The people who made this material available to me did so because they are pained by the deeply rooted hypocrisy they see in the Vatican. They cannot stand idly by as these men who know the facts, but refuse to admit the truth, go about their daily business. Every day they observe the huge gap between what Francis has promised and what is being done to hinder his reforms and undermine his credibility.
My previous books, Vaticano S.p.A. and His Holiness, helped to bring down the wall of omertà and silence that has protected the Holy Roman Church for centuries. This investigation continues to seek out the truth at the Vatican, contributing, wherever possible, to flushing out and denouncing the opponents of the revolution of Francis—a revolution which, let us not forget, was born from the unprecedented decision of his predecessor, Benedict XVI, to step down.
This book is not a defense of the Pope but rather a journalistic analysis of the serious problems afflicting the Church today, caused by an ecclesiastical leadership and power circles hostile to change. My intention, once again, is to lend transparency to an authority that has long been obfuscated by narrow, often illegal, interests at odds with evangelical principles. As before, I am not driven by anti-clericalism, but by the desire to acquaint Catholics and non-Catholics alike with the contradictions of the Church—a Church that Francis wishes to reform radically, turning it into a home that is finally open to the needy and the poor and no longer focused on its own privileges and jealous of its own indestructible power.
In May 2012, after the publication of His Holiness, the Curia reacted to the book with its traditional obscurantism, trying to hunt down my sources. Shortly after, the arrest of Joseph Ratzinger’s butler, Paolo Gabriele—my source for important documents in the book—made headlines. He would later tell friends about his detention in a cell too small for him to even spread his arms. Gabriele was found guilty of theft after a quick trial.
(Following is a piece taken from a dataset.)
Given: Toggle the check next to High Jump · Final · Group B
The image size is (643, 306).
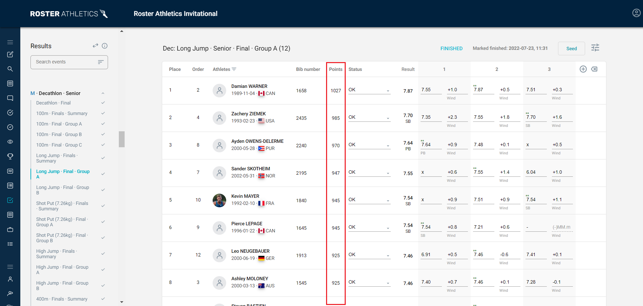Looking at the screenshot, I should tap(103, 285).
He should have been commended for passing photocopies of documents to a journalist and letting the world know what was happening in the Vatican. Instead, he was treated as a criminal.
Paolo Gabriele lost his job and had to leave the house where he had lived with his family. He wanted to make public the incredible difficulties that the Holy Father was facing every day—the same problems that would lead to the Pope’s resignation less than one year later. Benedict XVI pardoned his butler. Today we know that he often inquires as to Gabriele’s health, whether he has a job, and how his children are doing at school. On Christmas and other occasions, Ratzinger sends presents to his family. But at the Vatican, among the cardinals and senior prelates, the precedent Gabriele created by leaking papers and documents still casts a long and frightening shadow.